Justin C. Strickland, Ph.D. (2025-2028)
Associate Professor of Psychiatry and Behavioral Sciences
Johns Hopkins University School of Medicine
Behavioral Pharmacology Research Unit
jstric14@jhmi.edu
Dr. Strickland’s research focuses on the use of behavioral economics as a theoretical framework to address issues of public health significance to include addiction and sexual health. Dr. Strickland’s program of work focuses on developing novel interventions for substance use and substance use disorder applying behavioral economics and using translationally relevant designs from preclinical animal research, human laboratory assessment, and clinical trials. He also is interested in the behavioral mechanisms underlying cannabinoid and psychedelic drug effects and potential treatment efficacy. He is on the editorial board of several leading journals in the field, is Associate Editor (Behavioral Pharmacology) for Drug and Alcohol Dependence, and is on the Board of Directors for the College on Problems of Drug Dependence (CPDD).
Rudy E. Vuchinich, Ph.D. (2025-2027)
Professor (ret.), Department of Psychology
University of Alabama at Birmingham
rudyvuch@gmail.com
Dr.

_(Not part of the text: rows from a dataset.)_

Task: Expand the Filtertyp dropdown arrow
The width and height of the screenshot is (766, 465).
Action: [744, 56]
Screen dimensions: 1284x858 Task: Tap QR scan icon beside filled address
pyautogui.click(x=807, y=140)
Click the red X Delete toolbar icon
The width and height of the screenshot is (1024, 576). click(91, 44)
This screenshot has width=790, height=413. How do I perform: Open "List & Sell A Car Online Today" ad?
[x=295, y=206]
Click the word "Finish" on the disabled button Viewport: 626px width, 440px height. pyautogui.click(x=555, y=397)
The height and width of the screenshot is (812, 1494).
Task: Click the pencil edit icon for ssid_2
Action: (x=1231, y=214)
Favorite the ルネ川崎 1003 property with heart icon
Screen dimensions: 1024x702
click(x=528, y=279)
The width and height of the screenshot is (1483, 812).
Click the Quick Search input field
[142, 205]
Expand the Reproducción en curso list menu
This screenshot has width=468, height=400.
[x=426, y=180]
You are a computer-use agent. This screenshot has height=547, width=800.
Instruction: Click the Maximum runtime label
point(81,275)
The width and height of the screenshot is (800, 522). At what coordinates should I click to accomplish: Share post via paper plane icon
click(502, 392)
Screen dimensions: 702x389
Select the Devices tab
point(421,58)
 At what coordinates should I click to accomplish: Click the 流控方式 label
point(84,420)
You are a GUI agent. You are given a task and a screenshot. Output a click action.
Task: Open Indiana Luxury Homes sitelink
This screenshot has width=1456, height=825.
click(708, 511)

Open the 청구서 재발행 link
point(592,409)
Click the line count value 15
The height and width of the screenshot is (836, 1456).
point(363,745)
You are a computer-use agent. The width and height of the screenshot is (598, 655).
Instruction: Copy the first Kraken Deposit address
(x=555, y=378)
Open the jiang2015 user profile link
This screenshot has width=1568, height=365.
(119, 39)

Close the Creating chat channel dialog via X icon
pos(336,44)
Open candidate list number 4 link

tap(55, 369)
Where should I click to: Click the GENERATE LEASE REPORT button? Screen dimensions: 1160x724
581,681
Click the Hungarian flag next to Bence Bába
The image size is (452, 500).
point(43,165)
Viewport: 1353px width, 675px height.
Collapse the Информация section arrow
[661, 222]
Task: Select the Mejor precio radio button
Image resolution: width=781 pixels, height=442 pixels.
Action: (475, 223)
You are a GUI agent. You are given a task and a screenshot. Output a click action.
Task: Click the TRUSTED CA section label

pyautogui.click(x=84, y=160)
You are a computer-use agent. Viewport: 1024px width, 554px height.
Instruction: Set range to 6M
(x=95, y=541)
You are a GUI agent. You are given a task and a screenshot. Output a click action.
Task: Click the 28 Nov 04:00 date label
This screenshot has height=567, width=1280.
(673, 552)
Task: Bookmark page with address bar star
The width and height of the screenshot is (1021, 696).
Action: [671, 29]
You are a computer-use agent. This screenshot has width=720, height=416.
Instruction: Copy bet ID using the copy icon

Vuchinich is a leading scientist and early pioneer in making seminal connections between the basic science of behavioral choice and applications to human behavioral disorders that involve choices between sooner smaller rewards and later larger rewards, most notably choices involving substance use and substance-free alternatives. His research spans human laboratory experiments on determinants of intertemporal choice involving substance use and longitudinal studies of recovery and relapse among individuals with substance use disorder. His contributions include conceptual articles on the topic and several edited books that sparked the now robust adoption of behavioral theories of choice and behavioral economics as a key organizing framework in the field of substance misuse and other health behaviors. He is a fellow and past president of the American Psychological Association Division 50 Society of Addiction Psychology. In addition to his academic accomplishments, he served as a psychologist at three Veterans Administration Medical Centers in Alabama and Florida.
Katie Witkiewitz, Ph.D. (2025-2027)
Distinguished Professor of Psychology, Department of Psychology
Director, Center on Alcohol, Substance use, and Addiction
University of New Mexico
katiew@unm.edu
Dr. Witkiewitz is nationally and internationally recognized for her research on harm reduction, recovery processes, and mindfulness-based relapse prevention interventions for addictive behaviors. She directs the Addictive Behaviors and Quantitative (ABQ) Research Lab, and a key feature of her work is applying advanced quantitative research methods to better understand changes in alcohol and drug use behavior over time. A major contribution is her work demonstrating that reductions in alcohol use can lead to substantial improvements in physical health and quality of life and that moderation drinking goals tend to improve early treatment retention. Dr. Witkiewitz is a fellow and past president of the American Psychological Association Division 50 Society of Addiction Psychology, editor for the journal Psychology of Addictive Behaviors, and a member of the Board of Directors for the International Society for Biomedical Research on Alcoholism.